» WHAT YOU NEED TO DO
Render the data from the line containing "The width and height of the screenshot is (415, 898)." through the end of the data as a numbered list, leaving out blank lines.

» SUPPLIED DATA
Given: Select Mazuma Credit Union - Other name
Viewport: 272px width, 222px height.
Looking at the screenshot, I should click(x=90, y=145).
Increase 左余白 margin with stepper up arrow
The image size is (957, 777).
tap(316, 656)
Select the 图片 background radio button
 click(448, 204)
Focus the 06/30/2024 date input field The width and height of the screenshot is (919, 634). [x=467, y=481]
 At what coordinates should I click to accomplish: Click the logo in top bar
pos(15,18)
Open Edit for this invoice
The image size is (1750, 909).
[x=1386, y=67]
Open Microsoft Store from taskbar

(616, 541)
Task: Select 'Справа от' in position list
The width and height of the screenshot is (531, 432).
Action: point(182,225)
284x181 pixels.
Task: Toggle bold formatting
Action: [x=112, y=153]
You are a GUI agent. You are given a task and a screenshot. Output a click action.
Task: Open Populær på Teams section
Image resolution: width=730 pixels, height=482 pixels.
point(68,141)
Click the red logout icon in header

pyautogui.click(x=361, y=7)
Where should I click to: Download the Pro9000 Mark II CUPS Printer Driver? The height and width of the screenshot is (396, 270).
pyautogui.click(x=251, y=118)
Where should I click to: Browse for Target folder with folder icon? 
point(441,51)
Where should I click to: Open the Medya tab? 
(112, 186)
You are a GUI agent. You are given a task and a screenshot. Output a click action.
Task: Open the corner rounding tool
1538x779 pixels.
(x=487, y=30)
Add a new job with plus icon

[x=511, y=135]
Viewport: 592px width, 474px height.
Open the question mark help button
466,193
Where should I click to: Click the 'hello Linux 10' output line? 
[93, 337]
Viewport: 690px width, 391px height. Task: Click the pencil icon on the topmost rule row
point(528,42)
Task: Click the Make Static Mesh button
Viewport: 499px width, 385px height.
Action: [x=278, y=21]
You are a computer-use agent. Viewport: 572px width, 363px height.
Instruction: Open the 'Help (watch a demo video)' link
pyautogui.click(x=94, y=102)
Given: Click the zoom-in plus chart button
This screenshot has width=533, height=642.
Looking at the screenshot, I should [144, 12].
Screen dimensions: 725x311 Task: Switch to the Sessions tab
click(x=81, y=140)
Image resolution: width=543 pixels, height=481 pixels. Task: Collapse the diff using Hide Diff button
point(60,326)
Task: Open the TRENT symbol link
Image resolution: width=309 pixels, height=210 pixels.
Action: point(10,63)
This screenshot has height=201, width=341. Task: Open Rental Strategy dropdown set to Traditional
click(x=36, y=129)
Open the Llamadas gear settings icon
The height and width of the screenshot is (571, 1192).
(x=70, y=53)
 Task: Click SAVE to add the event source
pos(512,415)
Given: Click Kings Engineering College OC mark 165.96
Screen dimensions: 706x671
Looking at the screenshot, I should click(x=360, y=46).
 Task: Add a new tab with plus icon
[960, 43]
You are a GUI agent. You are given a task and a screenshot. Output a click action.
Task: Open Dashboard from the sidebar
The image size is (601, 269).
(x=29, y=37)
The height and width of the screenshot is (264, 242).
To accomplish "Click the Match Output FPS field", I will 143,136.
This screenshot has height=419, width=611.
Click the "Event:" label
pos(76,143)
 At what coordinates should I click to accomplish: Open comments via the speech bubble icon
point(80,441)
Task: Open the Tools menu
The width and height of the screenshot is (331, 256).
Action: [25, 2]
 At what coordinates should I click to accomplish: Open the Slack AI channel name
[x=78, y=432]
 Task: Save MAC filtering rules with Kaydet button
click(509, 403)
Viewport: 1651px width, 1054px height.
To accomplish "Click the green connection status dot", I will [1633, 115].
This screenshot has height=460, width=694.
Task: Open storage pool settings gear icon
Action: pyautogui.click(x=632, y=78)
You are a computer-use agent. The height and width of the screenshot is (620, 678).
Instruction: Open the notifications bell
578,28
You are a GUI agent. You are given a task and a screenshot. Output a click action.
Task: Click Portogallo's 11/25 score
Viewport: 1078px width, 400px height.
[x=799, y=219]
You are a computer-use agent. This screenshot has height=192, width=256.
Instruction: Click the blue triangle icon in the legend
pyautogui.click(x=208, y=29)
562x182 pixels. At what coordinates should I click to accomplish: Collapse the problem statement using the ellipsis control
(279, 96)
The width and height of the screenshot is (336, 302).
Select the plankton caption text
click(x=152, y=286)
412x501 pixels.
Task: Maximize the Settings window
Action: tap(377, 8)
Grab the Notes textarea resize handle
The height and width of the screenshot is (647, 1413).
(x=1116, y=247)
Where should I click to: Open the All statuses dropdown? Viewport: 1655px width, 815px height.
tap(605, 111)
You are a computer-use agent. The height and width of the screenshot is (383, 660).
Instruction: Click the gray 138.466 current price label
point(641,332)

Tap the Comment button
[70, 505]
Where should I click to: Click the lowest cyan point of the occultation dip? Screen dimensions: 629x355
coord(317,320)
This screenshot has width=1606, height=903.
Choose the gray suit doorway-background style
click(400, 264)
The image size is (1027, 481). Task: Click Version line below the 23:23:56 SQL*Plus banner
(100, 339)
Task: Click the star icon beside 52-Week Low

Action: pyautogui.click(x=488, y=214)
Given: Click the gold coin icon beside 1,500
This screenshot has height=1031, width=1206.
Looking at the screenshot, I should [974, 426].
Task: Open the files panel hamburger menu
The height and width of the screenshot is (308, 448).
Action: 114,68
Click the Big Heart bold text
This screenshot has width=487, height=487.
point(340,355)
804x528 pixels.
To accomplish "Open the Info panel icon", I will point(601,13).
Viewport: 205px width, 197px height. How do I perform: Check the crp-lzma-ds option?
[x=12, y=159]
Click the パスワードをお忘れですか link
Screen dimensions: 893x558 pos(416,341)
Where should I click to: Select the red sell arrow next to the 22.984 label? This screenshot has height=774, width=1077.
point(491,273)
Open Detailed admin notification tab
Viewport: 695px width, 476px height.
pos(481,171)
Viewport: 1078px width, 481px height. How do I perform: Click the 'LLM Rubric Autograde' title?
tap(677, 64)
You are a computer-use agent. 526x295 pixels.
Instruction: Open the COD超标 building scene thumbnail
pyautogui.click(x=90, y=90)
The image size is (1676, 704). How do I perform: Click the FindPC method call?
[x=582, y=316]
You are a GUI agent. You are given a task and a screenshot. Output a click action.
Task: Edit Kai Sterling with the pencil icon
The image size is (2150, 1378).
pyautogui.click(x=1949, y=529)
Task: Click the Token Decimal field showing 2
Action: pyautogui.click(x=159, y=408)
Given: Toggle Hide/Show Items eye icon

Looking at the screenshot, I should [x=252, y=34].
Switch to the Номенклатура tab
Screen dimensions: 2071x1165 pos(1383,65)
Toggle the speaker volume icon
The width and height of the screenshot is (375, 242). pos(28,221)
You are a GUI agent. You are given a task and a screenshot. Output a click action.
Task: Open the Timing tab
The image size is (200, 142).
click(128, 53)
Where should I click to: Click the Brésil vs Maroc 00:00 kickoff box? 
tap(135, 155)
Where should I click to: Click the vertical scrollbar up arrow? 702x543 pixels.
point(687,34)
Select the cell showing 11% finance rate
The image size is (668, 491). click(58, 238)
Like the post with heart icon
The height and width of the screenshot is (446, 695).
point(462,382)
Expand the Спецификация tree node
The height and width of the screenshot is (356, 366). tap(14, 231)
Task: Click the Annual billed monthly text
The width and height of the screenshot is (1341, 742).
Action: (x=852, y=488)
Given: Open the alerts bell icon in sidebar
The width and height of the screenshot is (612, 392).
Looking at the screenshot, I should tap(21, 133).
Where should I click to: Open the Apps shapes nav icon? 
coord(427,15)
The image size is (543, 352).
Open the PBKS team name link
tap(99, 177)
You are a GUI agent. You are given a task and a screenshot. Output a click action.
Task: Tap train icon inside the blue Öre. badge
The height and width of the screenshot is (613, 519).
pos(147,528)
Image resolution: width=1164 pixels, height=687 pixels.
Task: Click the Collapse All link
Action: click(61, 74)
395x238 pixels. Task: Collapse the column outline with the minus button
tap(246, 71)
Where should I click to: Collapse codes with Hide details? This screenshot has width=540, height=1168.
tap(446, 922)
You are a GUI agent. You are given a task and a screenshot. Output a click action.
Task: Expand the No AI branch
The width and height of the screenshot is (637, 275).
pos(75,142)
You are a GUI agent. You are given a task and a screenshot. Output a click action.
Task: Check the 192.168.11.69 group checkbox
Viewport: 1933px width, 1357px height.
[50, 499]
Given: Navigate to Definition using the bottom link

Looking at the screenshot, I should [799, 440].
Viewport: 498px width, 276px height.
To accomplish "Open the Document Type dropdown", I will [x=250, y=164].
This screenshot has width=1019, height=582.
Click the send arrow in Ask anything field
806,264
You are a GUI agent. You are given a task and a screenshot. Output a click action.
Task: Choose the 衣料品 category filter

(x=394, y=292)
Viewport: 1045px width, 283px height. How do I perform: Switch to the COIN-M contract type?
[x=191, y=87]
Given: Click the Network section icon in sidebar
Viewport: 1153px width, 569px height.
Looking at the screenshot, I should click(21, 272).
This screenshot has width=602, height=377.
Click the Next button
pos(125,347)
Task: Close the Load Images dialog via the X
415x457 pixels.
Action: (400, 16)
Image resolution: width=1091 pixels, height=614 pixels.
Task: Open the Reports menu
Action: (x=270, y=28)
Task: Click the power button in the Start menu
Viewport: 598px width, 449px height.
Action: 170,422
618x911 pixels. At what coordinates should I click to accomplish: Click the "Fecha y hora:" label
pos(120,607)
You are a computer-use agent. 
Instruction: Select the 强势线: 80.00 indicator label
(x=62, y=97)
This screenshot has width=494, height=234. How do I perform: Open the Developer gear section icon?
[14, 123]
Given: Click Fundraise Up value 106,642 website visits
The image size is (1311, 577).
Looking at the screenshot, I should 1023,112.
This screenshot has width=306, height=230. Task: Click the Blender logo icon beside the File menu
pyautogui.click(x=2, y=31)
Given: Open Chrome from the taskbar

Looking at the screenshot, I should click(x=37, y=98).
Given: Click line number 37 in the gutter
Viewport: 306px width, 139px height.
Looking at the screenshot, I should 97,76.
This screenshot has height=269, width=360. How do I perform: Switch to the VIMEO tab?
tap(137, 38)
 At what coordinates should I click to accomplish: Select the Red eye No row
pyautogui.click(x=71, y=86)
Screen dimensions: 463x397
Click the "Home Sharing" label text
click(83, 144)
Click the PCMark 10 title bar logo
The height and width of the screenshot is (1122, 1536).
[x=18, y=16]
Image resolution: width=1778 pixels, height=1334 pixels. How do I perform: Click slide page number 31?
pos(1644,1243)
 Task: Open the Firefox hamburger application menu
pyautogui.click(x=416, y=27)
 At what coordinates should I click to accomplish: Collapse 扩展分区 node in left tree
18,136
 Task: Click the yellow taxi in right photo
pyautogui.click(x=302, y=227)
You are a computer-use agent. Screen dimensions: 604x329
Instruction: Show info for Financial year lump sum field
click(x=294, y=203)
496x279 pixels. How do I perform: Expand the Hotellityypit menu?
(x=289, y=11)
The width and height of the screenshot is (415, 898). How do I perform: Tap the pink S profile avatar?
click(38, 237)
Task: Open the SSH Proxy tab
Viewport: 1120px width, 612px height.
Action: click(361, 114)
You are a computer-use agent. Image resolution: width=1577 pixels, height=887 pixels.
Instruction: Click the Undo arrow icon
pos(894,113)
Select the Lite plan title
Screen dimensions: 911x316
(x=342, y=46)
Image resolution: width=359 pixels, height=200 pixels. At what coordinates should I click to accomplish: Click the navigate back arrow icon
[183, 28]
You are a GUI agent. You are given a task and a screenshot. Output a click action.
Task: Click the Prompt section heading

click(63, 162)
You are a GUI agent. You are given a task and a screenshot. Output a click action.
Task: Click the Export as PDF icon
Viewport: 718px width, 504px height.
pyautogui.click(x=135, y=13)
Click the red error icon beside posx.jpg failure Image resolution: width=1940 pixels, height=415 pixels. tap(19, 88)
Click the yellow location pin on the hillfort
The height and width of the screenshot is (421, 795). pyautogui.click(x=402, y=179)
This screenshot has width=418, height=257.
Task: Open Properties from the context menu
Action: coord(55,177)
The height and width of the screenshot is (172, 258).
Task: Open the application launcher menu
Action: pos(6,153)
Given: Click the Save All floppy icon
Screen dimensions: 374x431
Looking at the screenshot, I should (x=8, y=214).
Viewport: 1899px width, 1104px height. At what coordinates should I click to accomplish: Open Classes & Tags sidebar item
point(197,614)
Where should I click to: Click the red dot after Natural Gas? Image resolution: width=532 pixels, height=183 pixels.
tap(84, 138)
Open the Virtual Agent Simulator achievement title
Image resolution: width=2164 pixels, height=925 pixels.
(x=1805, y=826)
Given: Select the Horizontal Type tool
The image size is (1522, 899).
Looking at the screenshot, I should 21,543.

» RESULT BELOW
1. The width and height of the screenshot is (415, 898). How do I perform: Tap the pink S profile avatar?
2. click(38, 237)
3. Task: Open the SSH Proxy tab
4. Viewport: 1120px width, 612px height.
5. Action: click(361, 114)
6. You are a computer-use agent. Image resolution: width=1577 pixels, height=887 pixels.
7. Instruction: Click the Undo arrow icon
8. pos(894,113)
9. Select the Lite plan title
10. Screen dimensions: 911x316
11. (x=342, y=46)
12. Image resolution: width=359 pixels, height=200 pixels. At what coordinates should I click to accomplish: Click the navigate back arrow icon
13. [183, 28]
14. You are a GUI agent. You are given a task and a screenshot. Output a click action.
15. Task: Click the Prompt section heading
16. click(63, 162)
17. You are a GUI agent. You are given a task and a screenshot. Output a click action.
18. Task: Click the Export as PDF icon
19. Viewport: 718px width, 504px height.
20. pyautogui.click(x=135, y=13)
21. Click the red error icon beside posx.jpg failure Image resolution: width=1940 pixels, height=415 pixels. tap(19, 88)
22. Click the yellow location pin on the hillfort
23. The height and width of the screenshot is (421, 795). pyautogui.click(x=402, y=179)
24. This screenshot has width=418, height=257.
25. Task: Open Properties from the context menu
26. Action: coord(55,177)
27. The height and width of the screenshot is (172, 258).
28. Task: Open the application launcher menu
29. Action: pos(6,153)
30. Given: Click the Save All floppy icon
31. Screen dimensions: 374x431
32. Looking at the screenshot, I should (x=8, y=214).
33. Viewport: 1899px width, 1104px height. At what coordinates should I click to accomplish: Open Classes & Tags sidebar item
34. point(197,614)
35. Where should I click to: Click the red dot after Natural Gas? Image resolution: width=532 pixels, height=183 pixels.
36. tap(84, 138)
37. Open the Virtual Agent Simulator achievement title
38. Image resolution: width=2164 pixels, height=925 pixels.
39. (x=1805, y=826)
40. Given: Select the Horizontal Type tool
41. The image size is (1522, 899).
42. Looking at the screenshot, I should 21,543.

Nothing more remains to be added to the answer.